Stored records
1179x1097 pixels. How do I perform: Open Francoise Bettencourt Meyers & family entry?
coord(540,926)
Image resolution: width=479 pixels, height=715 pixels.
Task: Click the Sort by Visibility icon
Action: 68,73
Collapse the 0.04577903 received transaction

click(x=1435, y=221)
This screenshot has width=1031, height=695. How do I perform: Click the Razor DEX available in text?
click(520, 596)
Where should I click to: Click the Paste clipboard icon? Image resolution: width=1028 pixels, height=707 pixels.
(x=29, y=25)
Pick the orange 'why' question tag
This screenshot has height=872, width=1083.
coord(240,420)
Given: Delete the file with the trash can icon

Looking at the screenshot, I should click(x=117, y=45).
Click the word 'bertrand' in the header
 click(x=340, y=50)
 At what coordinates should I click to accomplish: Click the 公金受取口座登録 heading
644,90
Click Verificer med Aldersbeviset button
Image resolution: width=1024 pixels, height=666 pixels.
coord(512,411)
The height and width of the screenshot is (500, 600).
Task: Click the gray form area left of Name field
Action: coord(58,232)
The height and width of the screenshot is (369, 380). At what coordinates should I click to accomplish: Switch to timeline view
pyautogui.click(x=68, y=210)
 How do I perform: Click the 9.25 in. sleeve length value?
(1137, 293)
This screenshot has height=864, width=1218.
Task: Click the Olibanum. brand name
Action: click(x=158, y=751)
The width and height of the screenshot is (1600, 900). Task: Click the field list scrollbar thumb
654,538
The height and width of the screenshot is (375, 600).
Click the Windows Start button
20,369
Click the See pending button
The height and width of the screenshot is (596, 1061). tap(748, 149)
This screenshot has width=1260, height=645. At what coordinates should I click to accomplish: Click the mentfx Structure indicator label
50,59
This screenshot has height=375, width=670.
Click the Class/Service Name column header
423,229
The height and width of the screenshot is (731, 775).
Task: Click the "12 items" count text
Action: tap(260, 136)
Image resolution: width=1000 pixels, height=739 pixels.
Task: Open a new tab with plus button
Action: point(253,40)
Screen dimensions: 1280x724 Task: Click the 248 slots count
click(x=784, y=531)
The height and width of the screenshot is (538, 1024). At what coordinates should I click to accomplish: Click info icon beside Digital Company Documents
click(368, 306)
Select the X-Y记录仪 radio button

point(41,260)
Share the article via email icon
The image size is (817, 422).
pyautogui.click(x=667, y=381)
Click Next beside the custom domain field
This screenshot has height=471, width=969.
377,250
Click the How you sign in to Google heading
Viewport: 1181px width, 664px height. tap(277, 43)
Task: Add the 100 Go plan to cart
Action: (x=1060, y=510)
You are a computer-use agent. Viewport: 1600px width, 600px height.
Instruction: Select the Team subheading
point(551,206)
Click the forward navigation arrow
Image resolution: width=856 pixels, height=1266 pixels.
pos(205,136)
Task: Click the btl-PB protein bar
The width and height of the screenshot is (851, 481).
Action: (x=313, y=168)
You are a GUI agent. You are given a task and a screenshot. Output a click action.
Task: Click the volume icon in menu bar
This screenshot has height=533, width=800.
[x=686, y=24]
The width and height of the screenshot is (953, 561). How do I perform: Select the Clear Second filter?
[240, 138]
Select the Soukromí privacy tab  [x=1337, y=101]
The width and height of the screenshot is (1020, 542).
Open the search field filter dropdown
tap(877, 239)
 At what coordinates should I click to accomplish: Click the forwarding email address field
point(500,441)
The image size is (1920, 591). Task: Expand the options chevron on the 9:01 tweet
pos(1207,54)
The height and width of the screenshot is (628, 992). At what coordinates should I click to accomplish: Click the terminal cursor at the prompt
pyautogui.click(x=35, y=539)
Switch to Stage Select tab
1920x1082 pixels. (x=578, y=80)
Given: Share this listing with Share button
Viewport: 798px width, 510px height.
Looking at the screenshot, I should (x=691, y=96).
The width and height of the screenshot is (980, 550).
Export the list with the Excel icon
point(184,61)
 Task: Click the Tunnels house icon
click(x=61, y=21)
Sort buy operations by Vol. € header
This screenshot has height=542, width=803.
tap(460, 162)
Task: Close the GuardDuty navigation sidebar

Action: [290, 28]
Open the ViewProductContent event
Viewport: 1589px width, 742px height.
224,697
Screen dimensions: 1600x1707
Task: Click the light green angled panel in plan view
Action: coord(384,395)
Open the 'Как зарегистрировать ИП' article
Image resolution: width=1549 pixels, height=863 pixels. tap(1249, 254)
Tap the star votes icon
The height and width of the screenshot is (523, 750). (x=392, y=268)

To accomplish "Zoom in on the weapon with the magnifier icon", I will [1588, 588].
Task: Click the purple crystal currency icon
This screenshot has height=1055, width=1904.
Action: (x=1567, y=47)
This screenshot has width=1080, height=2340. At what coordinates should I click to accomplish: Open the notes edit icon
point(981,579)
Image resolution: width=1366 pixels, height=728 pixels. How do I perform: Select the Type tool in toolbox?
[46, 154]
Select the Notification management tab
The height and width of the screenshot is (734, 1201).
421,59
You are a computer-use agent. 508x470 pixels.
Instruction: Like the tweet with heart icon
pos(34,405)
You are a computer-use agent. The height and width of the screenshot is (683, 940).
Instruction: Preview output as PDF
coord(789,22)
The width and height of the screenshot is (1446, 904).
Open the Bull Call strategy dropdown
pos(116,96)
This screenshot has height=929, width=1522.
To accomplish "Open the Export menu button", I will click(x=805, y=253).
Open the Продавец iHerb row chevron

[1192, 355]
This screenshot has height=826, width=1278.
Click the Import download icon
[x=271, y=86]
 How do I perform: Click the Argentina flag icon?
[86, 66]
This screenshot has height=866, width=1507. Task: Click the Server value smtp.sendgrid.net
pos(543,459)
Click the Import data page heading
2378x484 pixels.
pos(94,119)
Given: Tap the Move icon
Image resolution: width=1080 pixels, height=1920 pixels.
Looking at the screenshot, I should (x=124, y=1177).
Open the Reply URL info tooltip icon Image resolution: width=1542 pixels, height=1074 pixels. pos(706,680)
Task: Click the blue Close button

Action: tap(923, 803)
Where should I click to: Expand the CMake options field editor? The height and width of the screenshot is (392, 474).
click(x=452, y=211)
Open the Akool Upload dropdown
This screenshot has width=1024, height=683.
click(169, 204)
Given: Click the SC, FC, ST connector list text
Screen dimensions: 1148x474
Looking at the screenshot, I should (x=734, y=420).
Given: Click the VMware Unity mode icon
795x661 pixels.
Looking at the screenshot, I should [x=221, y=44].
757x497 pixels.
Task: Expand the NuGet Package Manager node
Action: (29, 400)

_WHAT TO DO_
Using the records above, set down exactly the lines from the one with "Open the Reply" through the one with "Given: Click the VMware Unity mode icon", inclusive, and nothing more.

_REPLY_
Open the Reply URL info tooltip icon Image resolution: width=1542 pixels, height=1074 pixels. pos(706,680)
Task: Click the blue Close button

Action: tap(923, 803)
Where should I click to: Expand the CMake options field editor? The height and width of the screenshot is (392, 474).
click(x=452, y=211)
Open the Akool Upload dropdown
This screenshot has width=1024, height=683.
click(169, 204)
Given: Click the SC, FC, ST connector list text
Screen dimensions: 1148x474
Looking at the screenshot, I should (x=734, y=420).
Given: Click the VMware Unity mode icon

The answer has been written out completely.